Последняя фраза дошла до сознания профессора и он дернулся встать. И тот же голос, уже испуганный, сообщил:
– Да коси ты, коси. Нам-то что.
Перед удивленным профессором выросла груда нехитрых тюремных продуктов. Кто-то в углу, в нейтральном для просмотра через глазок поле, варил чай на одеяле. Койку профессору застелили в левом углу на низу, он предположил, что это место в головах считается наиболее престижным, и не ошибся. Тело Гоши-Бармалея, убившее тело Дормидона
Исааковича, искупало свой грех перед сознанием профессора. А сознание робко думало, боясь выдать свое присутствие в Гошином теле.
Профессор ел. Набитый рот оттягивал неизбежность разговора, в котором только легенда о его ненормальности могла помочь. Профессор ел шматки жирного сала, огромные куски хлеба, жирно намазанные маргарином, селедку, сахар-рафинад, макая его в кружку с водой.

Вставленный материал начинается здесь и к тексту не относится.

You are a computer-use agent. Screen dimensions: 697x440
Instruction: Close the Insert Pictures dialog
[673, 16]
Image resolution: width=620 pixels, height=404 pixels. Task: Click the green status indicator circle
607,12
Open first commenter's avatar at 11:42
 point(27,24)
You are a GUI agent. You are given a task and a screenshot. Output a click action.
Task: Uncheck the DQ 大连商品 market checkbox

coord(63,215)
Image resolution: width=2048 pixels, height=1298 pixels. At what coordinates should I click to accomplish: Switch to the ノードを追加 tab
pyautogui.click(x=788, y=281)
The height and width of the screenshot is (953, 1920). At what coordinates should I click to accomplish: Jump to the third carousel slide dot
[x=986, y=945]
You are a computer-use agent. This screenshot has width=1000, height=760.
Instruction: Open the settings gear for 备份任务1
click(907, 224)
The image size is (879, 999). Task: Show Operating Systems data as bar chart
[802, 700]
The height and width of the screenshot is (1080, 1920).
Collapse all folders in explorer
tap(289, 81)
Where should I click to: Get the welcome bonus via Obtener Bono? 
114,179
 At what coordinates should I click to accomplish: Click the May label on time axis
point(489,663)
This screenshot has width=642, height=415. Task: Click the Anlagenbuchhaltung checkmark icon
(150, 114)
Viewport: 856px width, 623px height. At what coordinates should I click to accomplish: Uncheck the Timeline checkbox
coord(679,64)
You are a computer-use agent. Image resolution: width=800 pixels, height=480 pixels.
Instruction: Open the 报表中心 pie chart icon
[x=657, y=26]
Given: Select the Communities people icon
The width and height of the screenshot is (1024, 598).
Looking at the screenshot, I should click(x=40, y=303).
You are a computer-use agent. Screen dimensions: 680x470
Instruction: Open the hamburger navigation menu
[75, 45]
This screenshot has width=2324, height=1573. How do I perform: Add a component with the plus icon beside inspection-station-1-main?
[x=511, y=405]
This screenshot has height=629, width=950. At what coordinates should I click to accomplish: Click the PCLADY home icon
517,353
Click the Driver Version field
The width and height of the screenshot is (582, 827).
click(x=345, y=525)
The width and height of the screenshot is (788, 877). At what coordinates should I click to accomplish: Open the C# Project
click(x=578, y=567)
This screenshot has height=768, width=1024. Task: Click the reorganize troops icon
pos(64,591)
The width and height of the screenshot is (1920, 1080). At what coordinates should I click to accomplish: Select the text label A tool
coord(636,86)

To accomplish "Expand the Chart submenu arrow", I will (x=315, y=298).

Глаза профессора созерцали эту еду с ужасом и отвращением. А рот, ничего, – ел: зубы жевали, язык вилял, глотка глотала, желудок довольно урчал.
Профессор съел все, что перед ним поставили, рыгнул, утер рот и хладнокровно закурил сигарету "Памир".
И сказал, пуская струю дыма:
– Благодарю вас, коллеги, все было очень вкусно. Никогда не думал, что подобная вульгарная пища может быть такой приятной на вкус.
Камера затихла. Было слышно, как жужжит одинокая муха.
– В чем дело, товарищи подследственные? – встревоженно спросил профессор. – Возможно, вас шокировала моя благодарность? Я слышал, что в уголовном кругу подобную вежливость принимают за сентиментальность. Это в корне неверно, поверьте. Форма благодарности может маскироваться в любых семантических оборотах, но суть ее остается неизменной.
Камера грохнула.
Смеялся басом цыган Жиган, смеялся козлиным тенором гомосексуалист Лизя, смеялся какой-то рыжий мужик, кашляя и задыхаясь. Смеялись все. Открылось окошко встревоженного охранника.
Надзиратель всмотрелся в полумрак камеры, пытаясь постичь причину столь активного, заразительного смеха, сразу же отказался от этой попытки и тоже засмеялся, закрывая окошко, засмеялся, будто заплакал, мелко и тревожно, как смеются только надзиратели со стажем.
Засмеялся и профессор. Он смеялся грубым мужским смехом бандита
Гоши, Гоши-Бармалея. Этот смех перекрыл другие голоса и гулко поплыл по коридорам старой тюрьмы, маленькой вселенной страха, боли и насилия в большом мире зла, добра и равнодушия.